-- Start of PROVIDED INFORMATION --
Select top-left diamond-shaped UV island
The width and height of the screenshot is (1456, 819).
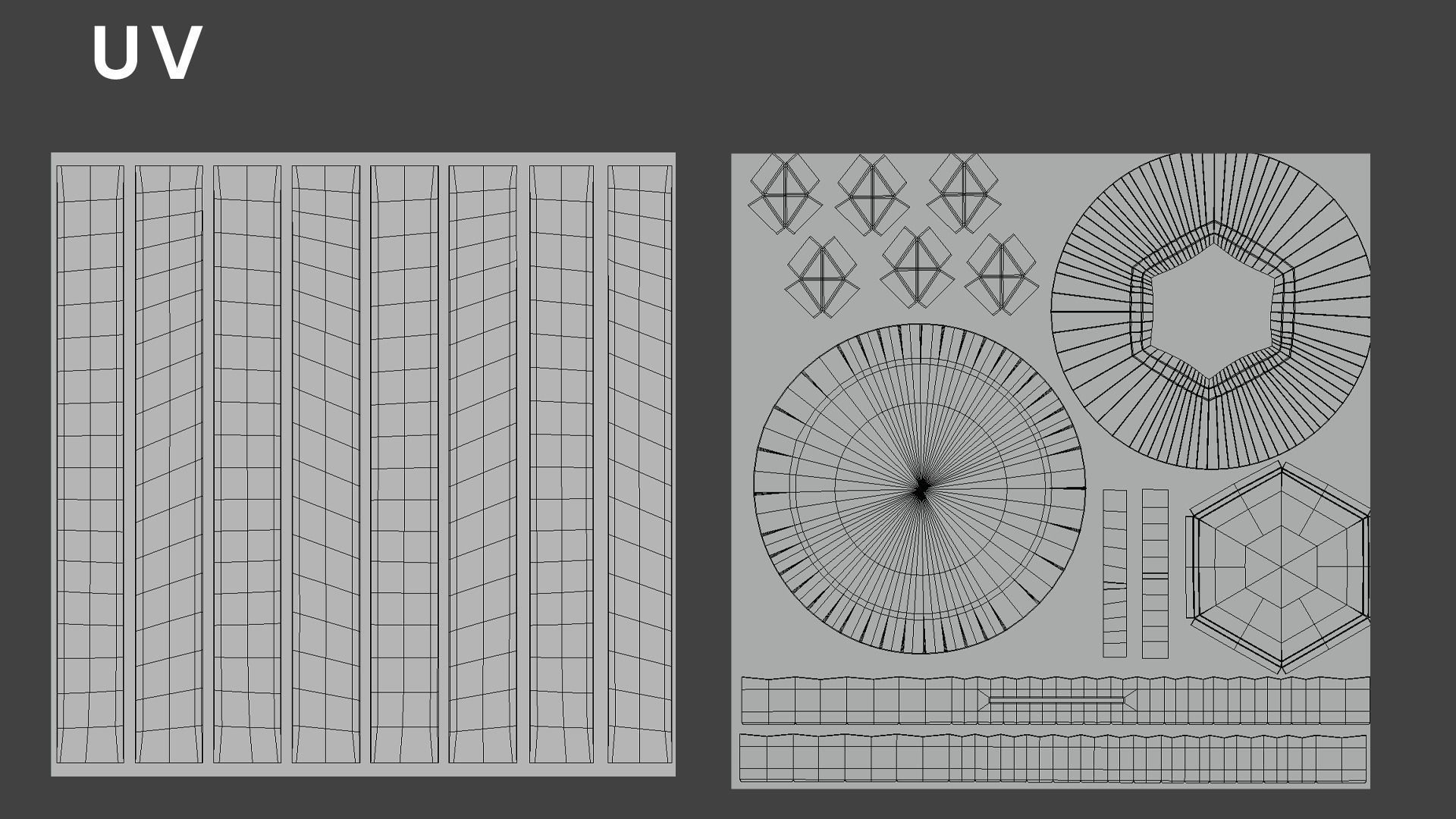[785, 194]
-- End of PROVIDED INFORMATION --
-- Start of PROVIDED INFORMATION --
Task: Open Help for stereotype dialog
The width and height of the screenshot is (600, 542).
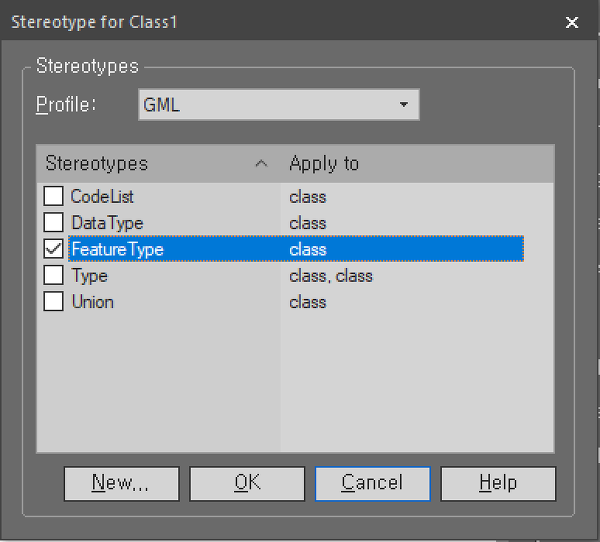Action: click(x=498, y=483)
-- End of PROVIDED INFORMATION --
-- Start of PROVIDED INFORMATION --
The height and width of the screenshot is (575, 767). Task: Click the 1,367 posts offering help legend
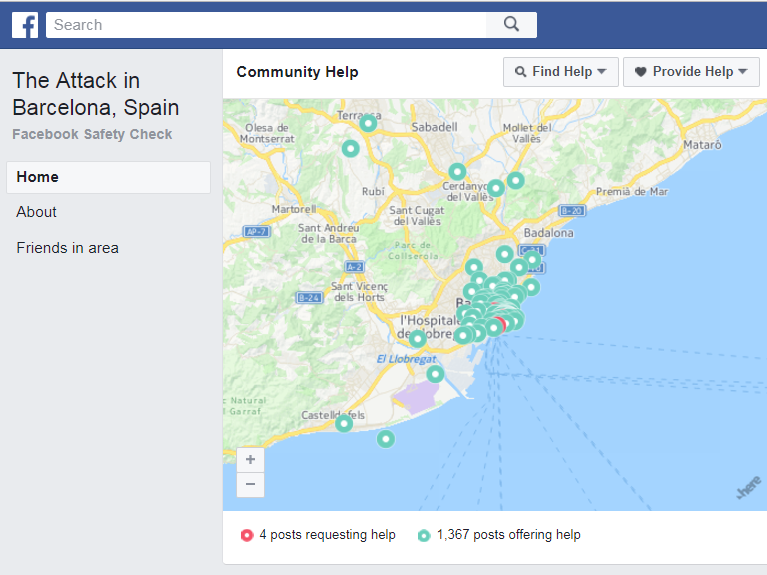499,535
-- End of PROVIDED INFORMATION --
TASK:
Please pull out every line of the items above that contains the string "width", matching case exactly, and copy each one as it appears.

COMPLETE OUTPUT:
The width and height of the screenshot is (1456, 819).
The width and height of the screenshot is (600, 542).
The height and width of the screenshot is (575, 767). Task: Click the 1,367 posts offering help legend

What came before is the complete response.